Leave your expectations at home.
That’s basically what E (Mark Oliver Everett), the frontman of Eels recommended to those who attend his upcoming show.
“That’s always the best thing to do, to be surprised,” Everett said. “That was always my favorite thing as a concertgoer.”
It’s a fair bet to say he feels that way as an entertainer, too. It’s almost too difficult to think of all the different performers that would need to be combined to create E and his often witty, sometimes dark, always enchanting work.
Although he considers music his true love, many may know him from his 2007 book “Things the Grandchildren Should Know” or maybe even BBC/PBS special “Parallel Worlds, Parallel Lives” a documentary about his father, internationally renowned physicist Hugh Everett III.

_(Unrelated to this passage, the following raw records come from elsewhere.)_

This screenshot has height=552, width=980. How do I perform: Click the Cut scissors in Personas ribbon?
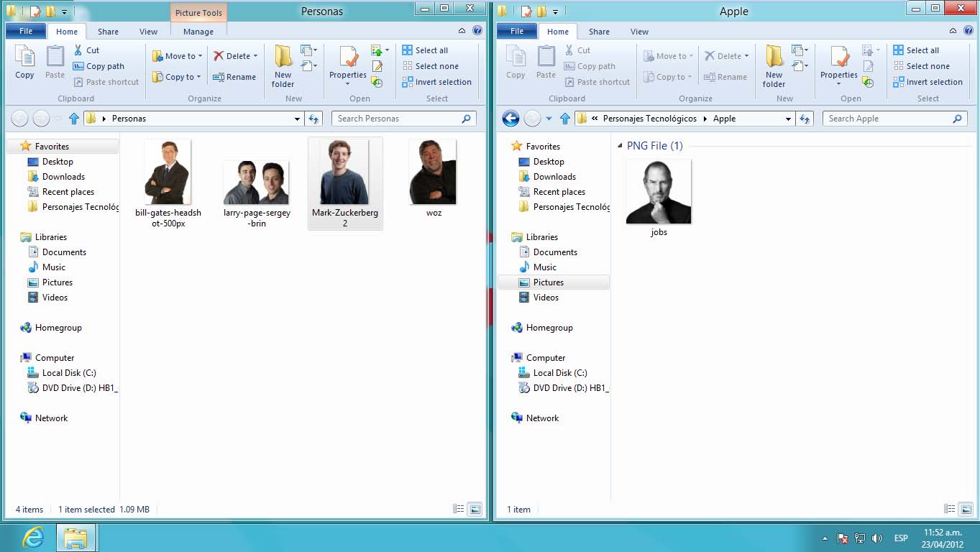tap(79, 50)
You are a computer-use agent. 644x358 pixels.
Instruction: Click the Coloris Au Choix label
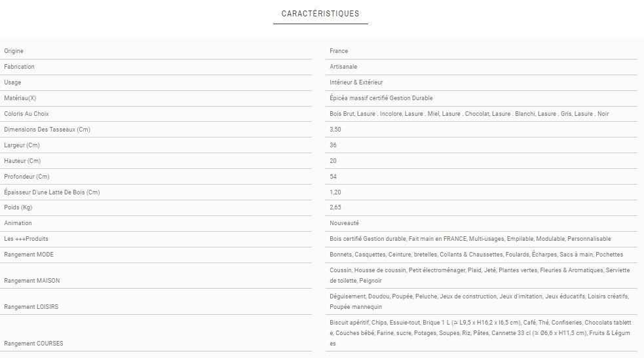tap(26, 114)
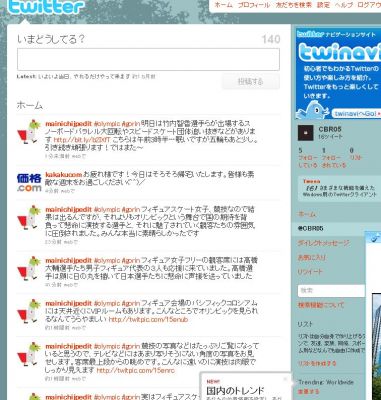This screenshot has height=400, width=381.
Task: Open 設定 in top navigation
Action: click(x=323, y=5)

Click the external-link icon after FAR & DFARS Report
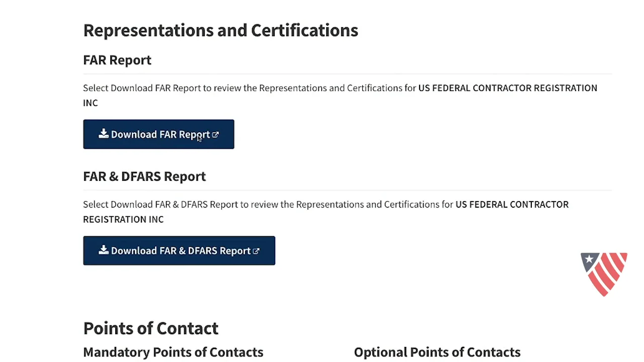click(256, 251)
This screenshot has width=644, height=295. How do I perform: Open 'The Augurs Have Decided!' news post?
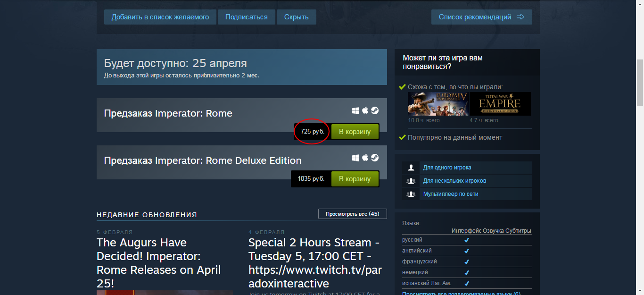coord(158,263)
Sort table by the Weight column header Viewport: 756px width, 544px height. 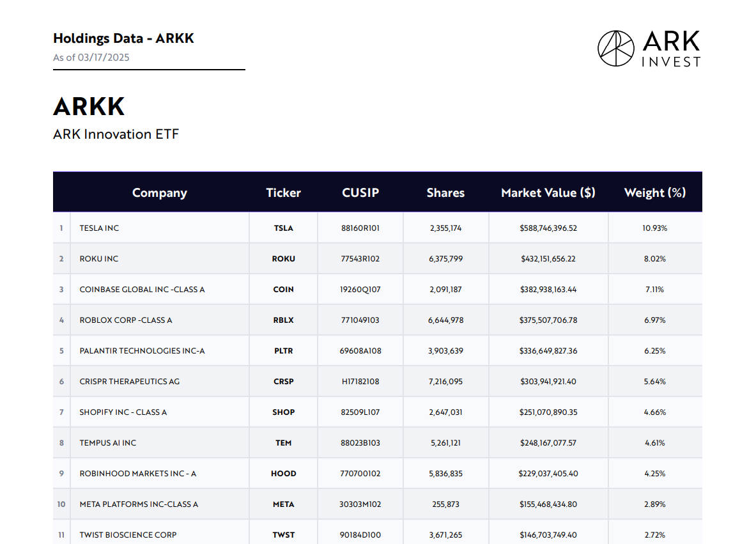[654, 192]
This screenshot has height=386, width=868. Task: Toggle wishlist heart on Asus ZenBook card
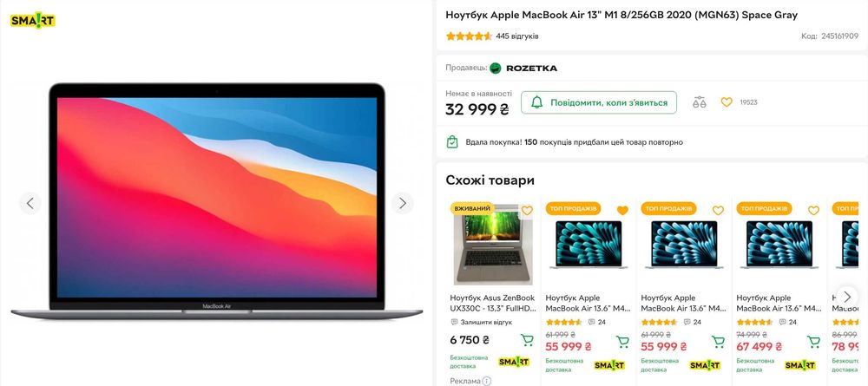pyautogui.click(x=527, y=211)
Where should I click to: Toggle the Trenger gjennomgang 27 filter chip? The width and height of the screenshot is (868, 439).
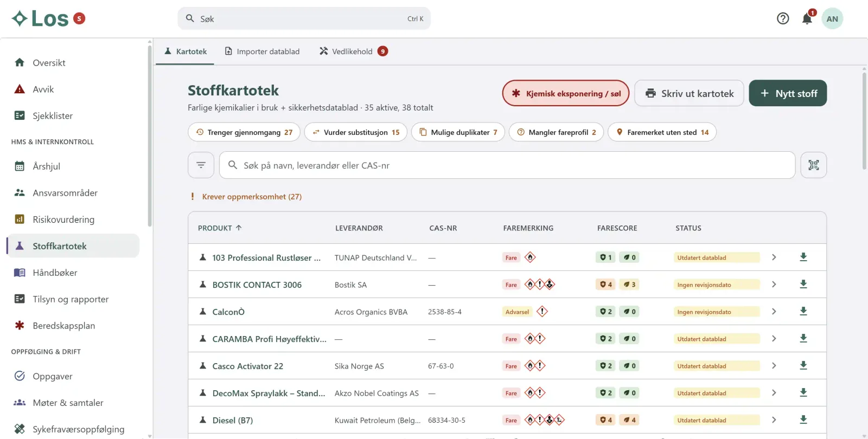pos(244,132)
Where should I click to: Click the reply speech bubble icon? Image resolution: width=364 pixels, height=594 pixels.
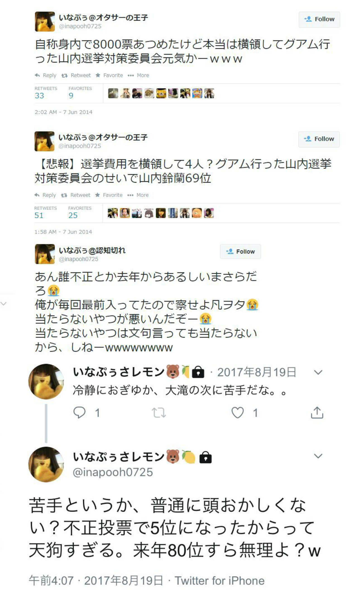point(79,412)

Yet E sounds as if he’d be just as happy to have those lauded side projects take a back seat to his music. Understandable, when you consider the passion and artistry he brings to his sound, specifically the CD “Tomorrow Morning” that is scheduled for August release.

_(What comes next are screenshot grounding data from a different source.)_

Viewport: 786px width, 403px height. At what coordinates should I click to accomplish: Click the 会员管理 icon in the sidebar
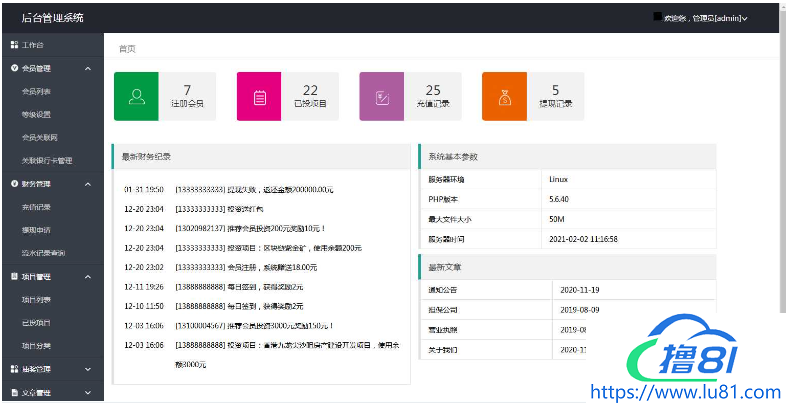pyautogui.click(x=13, y=68)

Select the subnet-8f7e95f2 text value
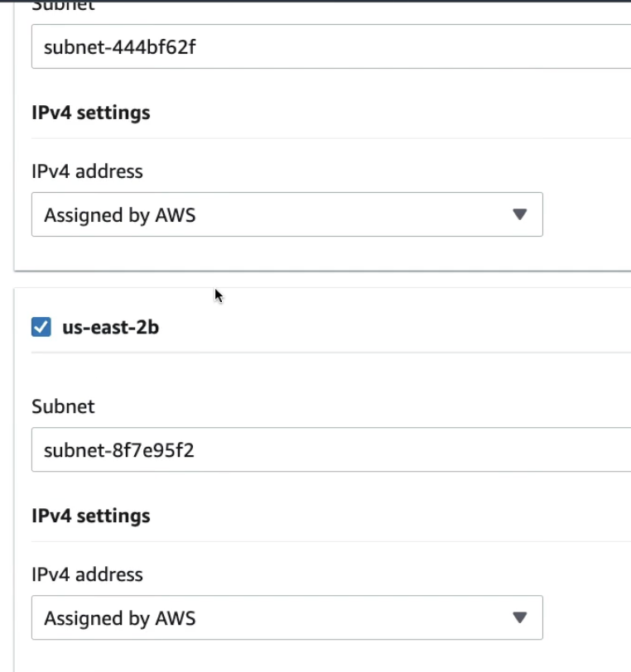click(118, 450)
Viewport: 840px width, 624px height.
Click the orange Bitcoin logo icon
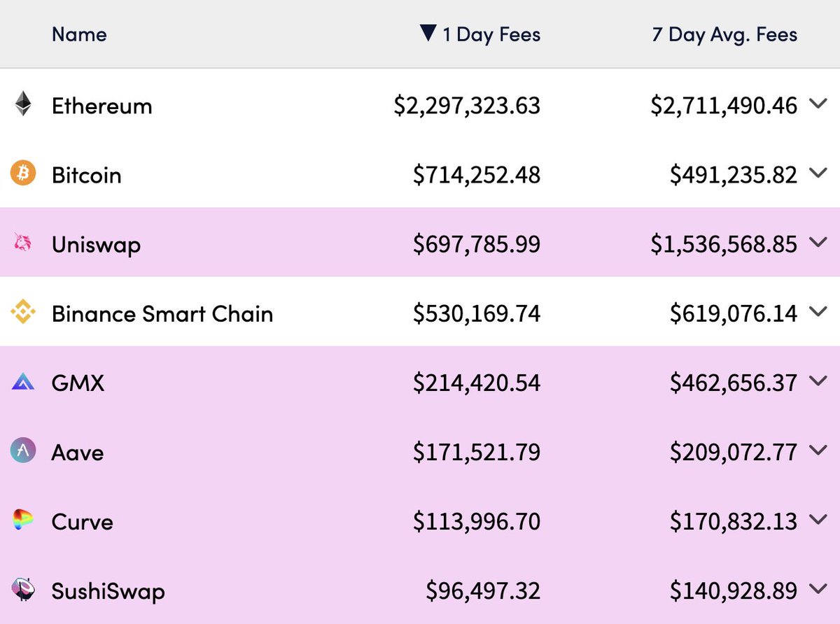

Like his book, this final chapter of a trilogy is filled with personal stories and observations wrapped around electronic instrumentation such as drum machines and tape loops.
Although this album is very different from the first two CDs in the trilogy – “Hombre Lobo” which had a garage band feel and “End Times” that was more acoustic – it works as the end of one journey and the beginning of another.

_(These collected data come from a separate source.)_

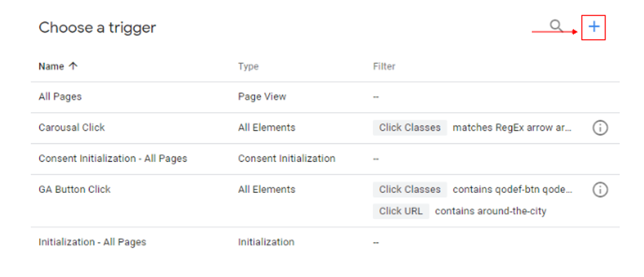Select Consent Initialization - All Pages trigger

point(113,158)
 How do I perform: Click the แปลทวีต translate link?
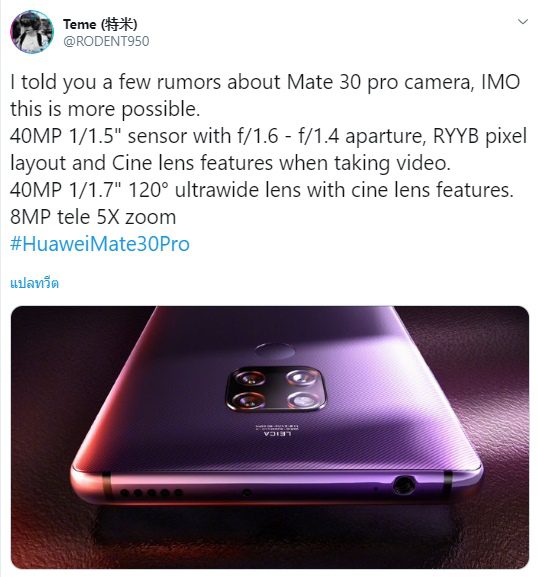click(34, 283)

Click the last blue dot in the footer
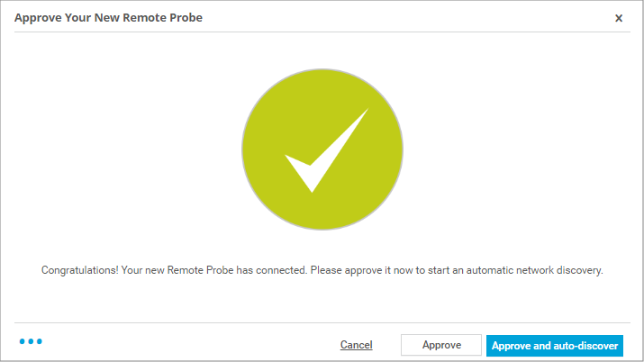tap(40, 342)

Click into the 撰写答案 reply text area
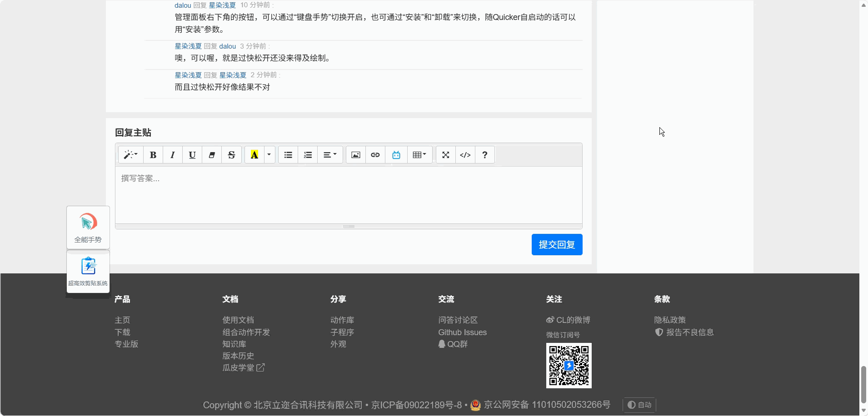click(349, 195)
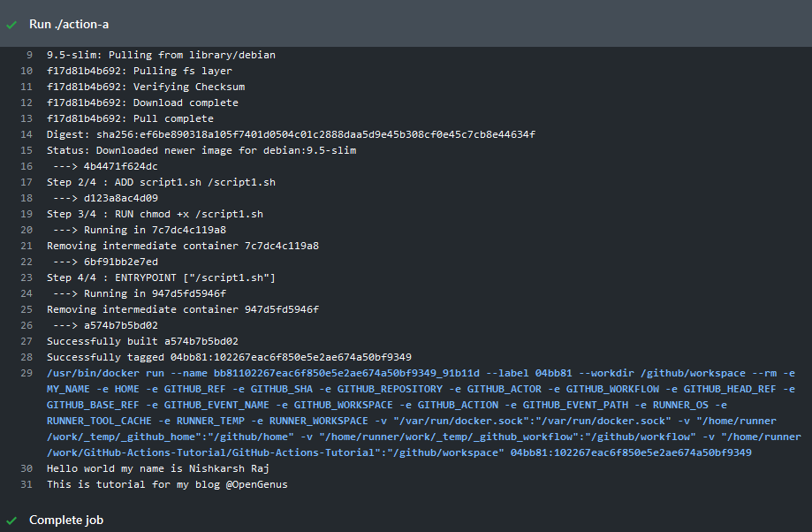This screenshot has width=812, height=532.
Task: Click 'Successfully built a574b7b5bd02' line
Action: [x=142, y=341]
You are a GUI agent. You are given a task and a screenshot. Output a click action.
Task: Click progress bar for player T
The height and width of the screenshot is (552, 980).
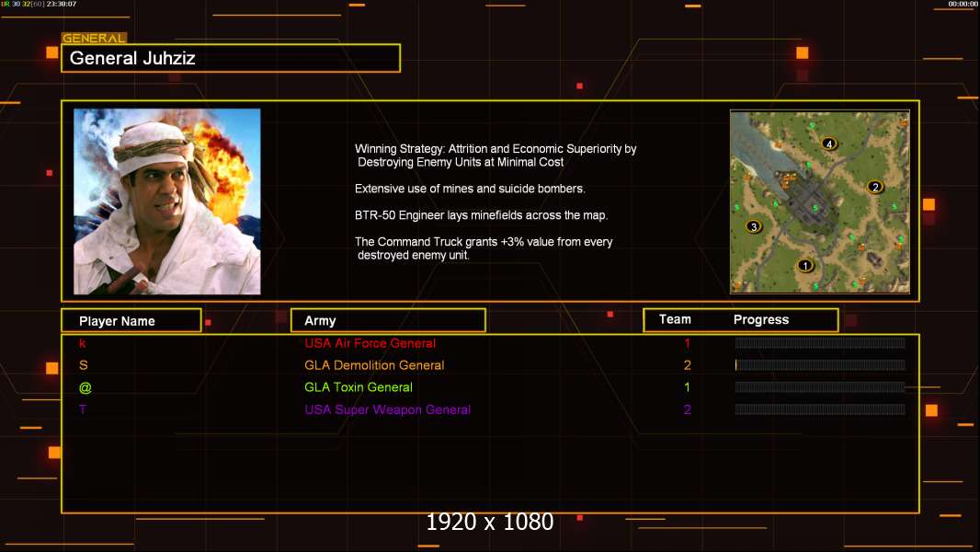pos(820,409)
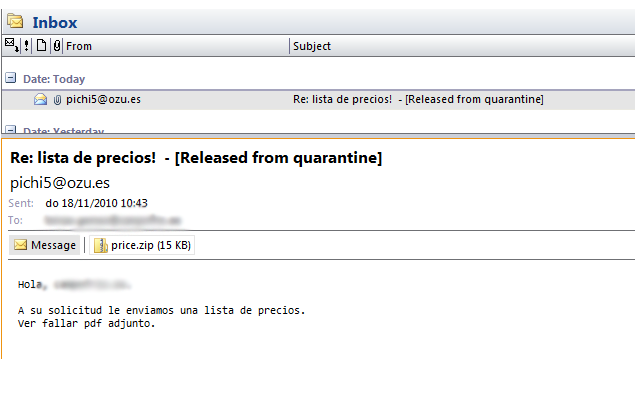
Task: Sort by the Importance exclamation column
Action: pyautogui.click(x=27, y=45)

Like “The Sun Also Rises,” the classic book by Ernest Hemingway, E named this CD with an eye toward the hope brought by tomorrow.
“They were all designed to stand on their own,” E said about the three discs. “The basic concept is hopefully universal, based on human emotions – desire, loss and renewal.”
In the same way, E tries to treat each concert as if it’s a singular event. No set lists and used-this-on-each-stop banter.
“I try to treat each like [I would a singular] album,” he said. “Many times, the songs sound very different than they do on the albums. I’m trying to put on the best concert I can that evening. People go through the trouble to buy tickets, find seats, and all of that. I want to give them something unique.”